Zum Thema „Wetter und Emotionen“zeigte Plöger das Foto einer vom Schnee völlig blockierten Autobahn in Schleswig-Holstein – und legte dann einen stern-Titel darüber mit zwei hinein kopierten Menschen, die Emotionen (und Kaufwillen) ansprechen sollten. Nur: Es fehlten die Fußstapfen…
„Klima ist die Gesamtheit der Wettererscheinungen an irgendeinem Ort oder Region während einer festgelegten Zeitspanne“. Entgegen der subjektiven Wahrnehmung müsse man beim Klima objektiv vorgehen – Plöger zeigte die seit 2002 steigenden Zuwächse der Jahresdurchschnitts-Temperaturen (2016 waren es + 0,99°, 2002 dagegen noch 0,62°). Gleichzeitig seien die Meerestemperaturen stark angestiegen, die Ozeane hätten die Erderwärmung abgepuffert.
Plöger stört die immer wieder gestellte Frage, wer denn nun das Klima entscheidend beeinflusse: Die Natur oder der Mensch? Er frage sich stets:. „Was soll das ‚oder‘ in dieser Frage?“
Es gehe um die gesamte Energiebilanz bei veränderter Zirkulation durch Natur und Menschen. Schwankungen an sich seien nicht das Thema, es zähle die Geschwindigkeit der Veränderungen: Als die Saurier auf der Erde gelebt hätten, habe es an beiden Polen und auch auf den hohen Bergen kein Eis gegeben; der Meeresspiegel sei allerdings auch 120 m höher gewesen. Dann, während der Eiszeiten, sei der Meeresspiegel um 150 m gefallen und man habe zu Fuß nach England gehen können.

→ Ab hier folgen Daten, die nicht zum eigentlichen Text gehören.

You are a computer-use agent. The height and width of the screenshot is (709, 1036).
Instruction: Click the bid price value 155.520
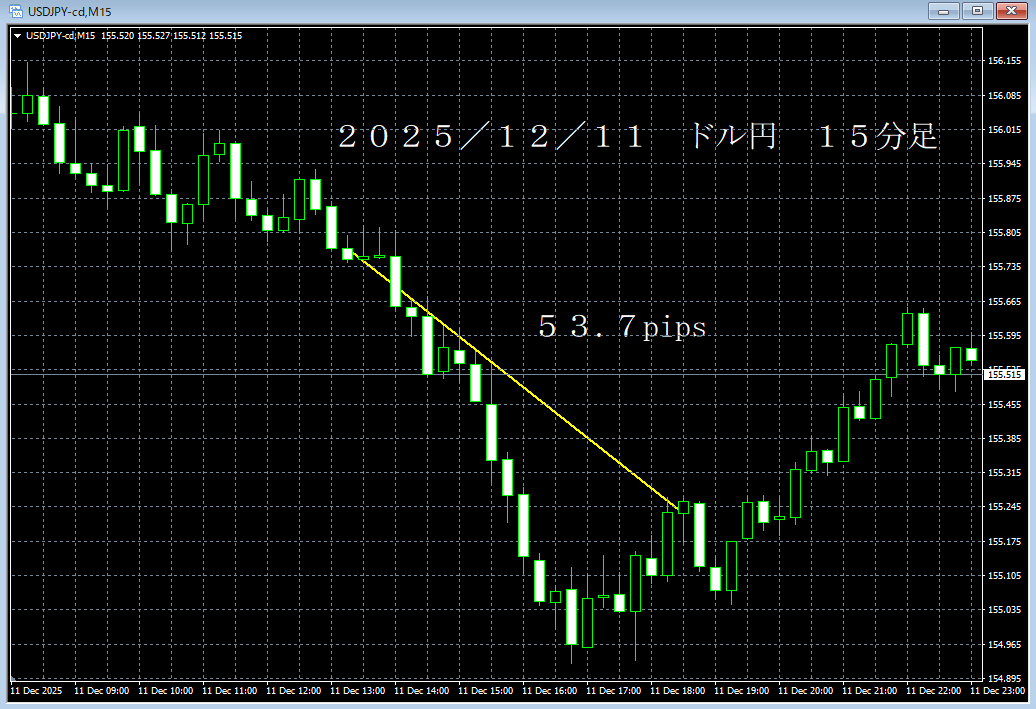pyautogui.click(x=115, y=34)
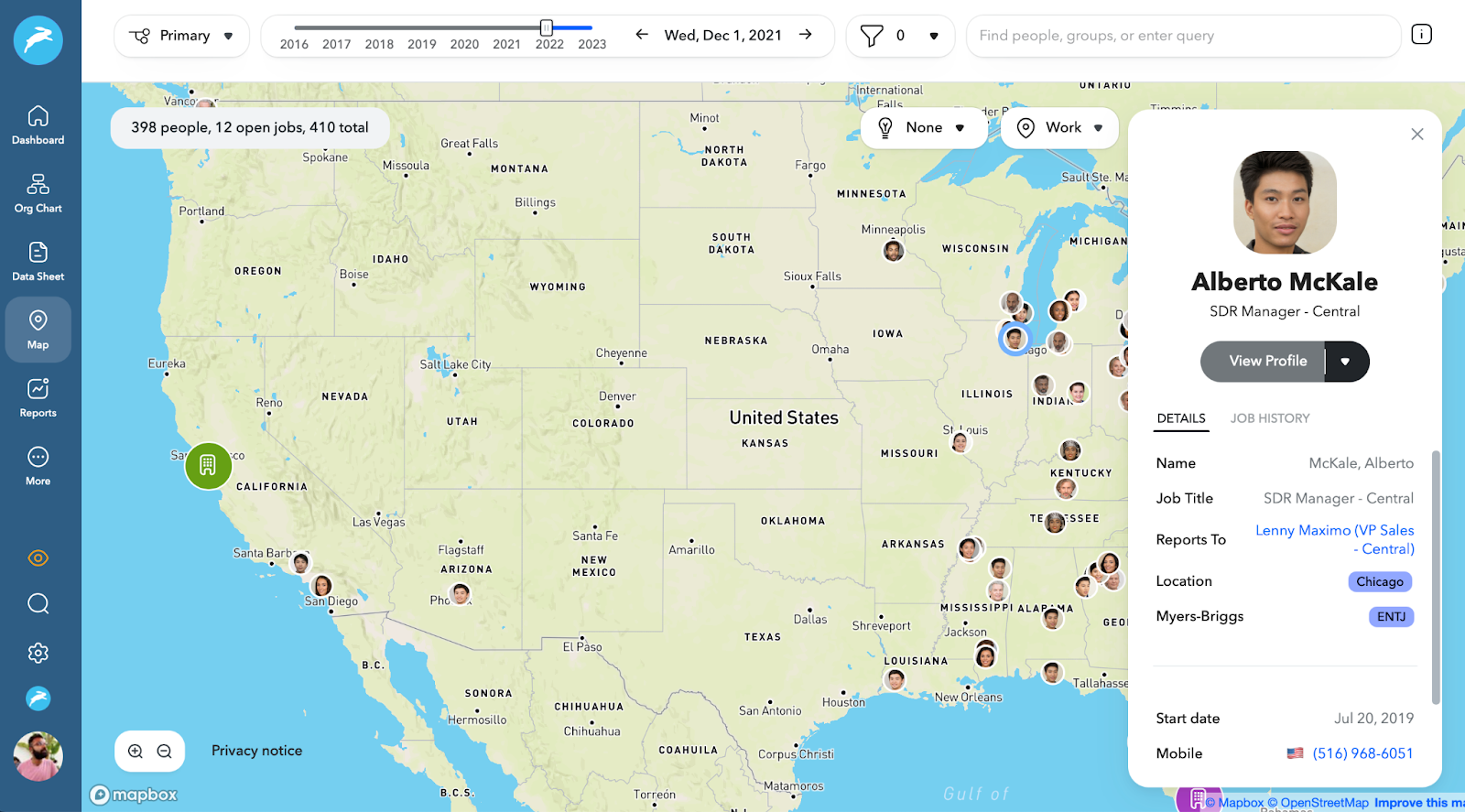The width and height of the screenshot is (1465, 812).
Task: Go to the Org Chart view
Action: tap(38, 194)
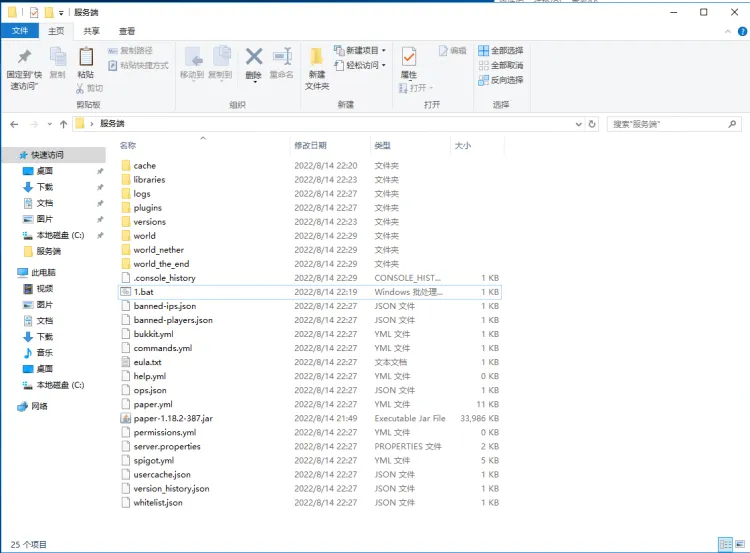Select the paper-1.18.2-387.jar file

click(x=173, y=418)
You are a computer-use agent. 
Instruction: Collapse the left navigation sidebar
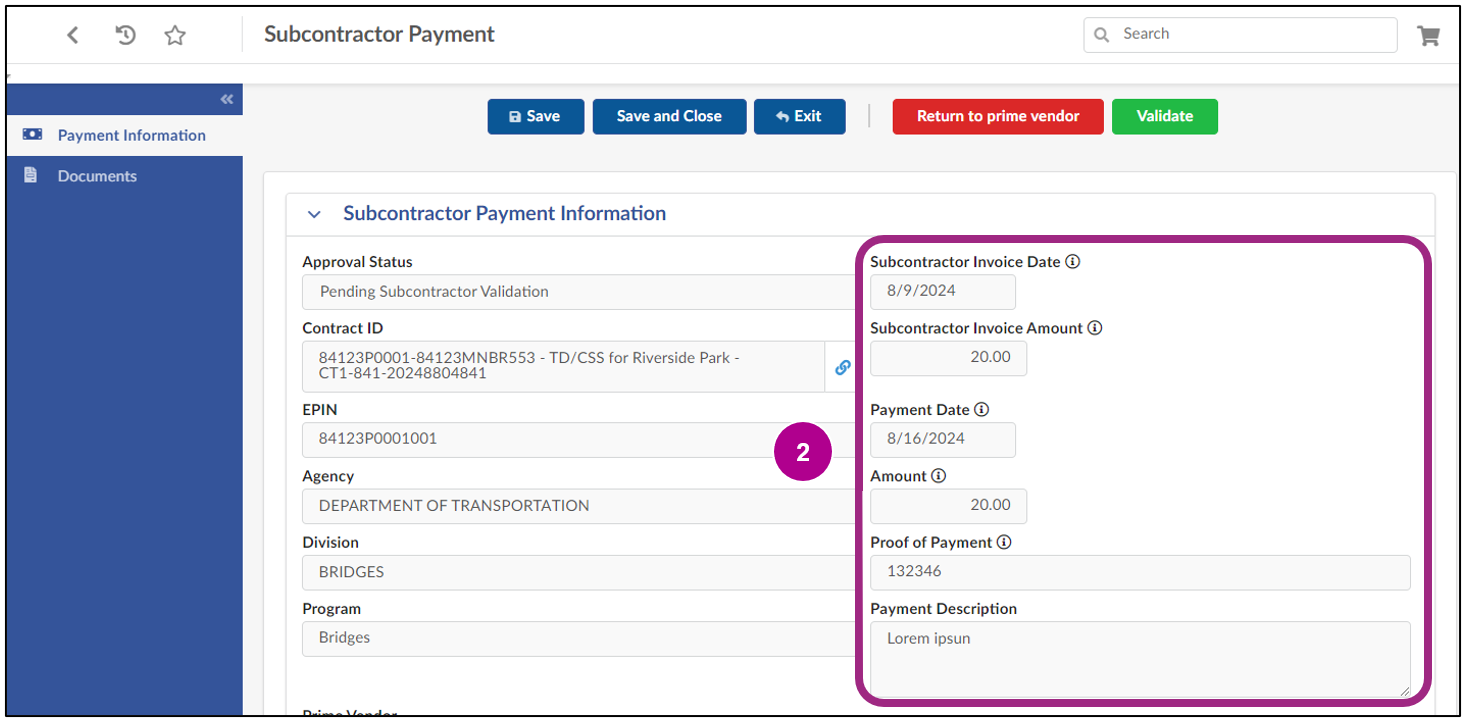(x=227, y=98)
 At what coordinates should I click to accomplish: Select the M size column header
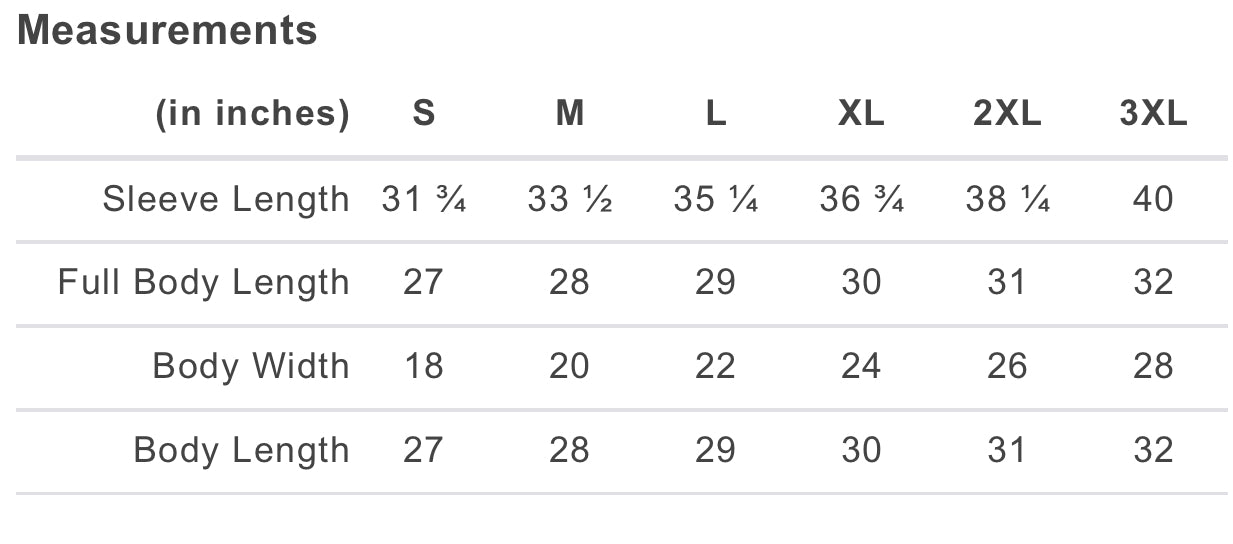[x=570, y=114]
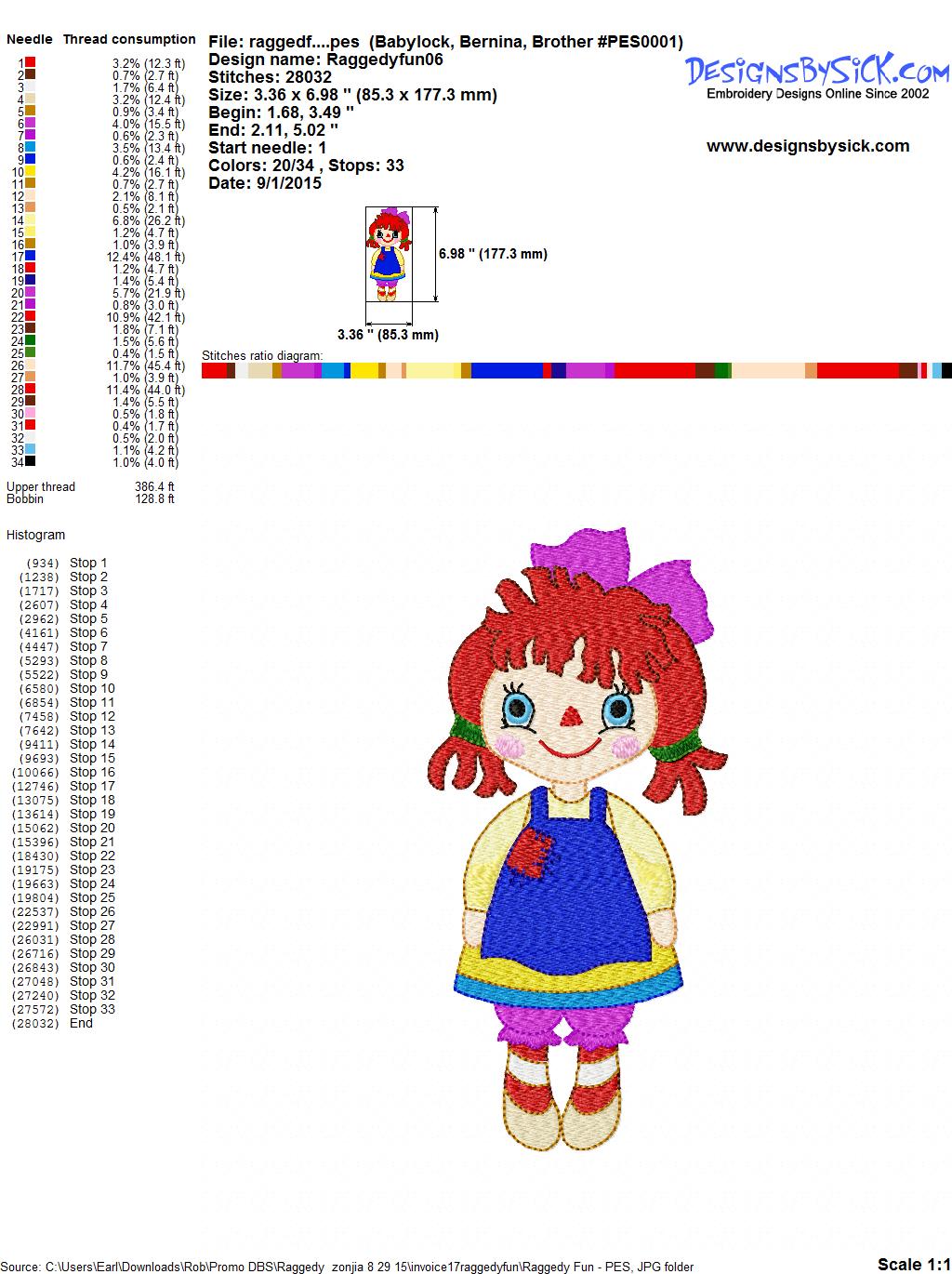The image size is (952, 1274).
Task: Click the pink swatch for needle 30
Action: tap(30, 414)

Plöger bejahte den Trend, dass der Klimawandel Extremwetterereignisse befördert – vor allem dann, wenn sich Wetterlagen („Tief über Mitteleuropa“) stabilisierten. Dann habe das solche Unwetter mit extremen Regenfällen zur Folge wie am
in Braunsbach bei Heilbronn („ein Siebtel des gesamten Jahresniederschlags von Mülheim in einer einzigen Stunde“), die engen Tal-Durchlässe hätten dann die Gewalt des Wassers noch verstärkt.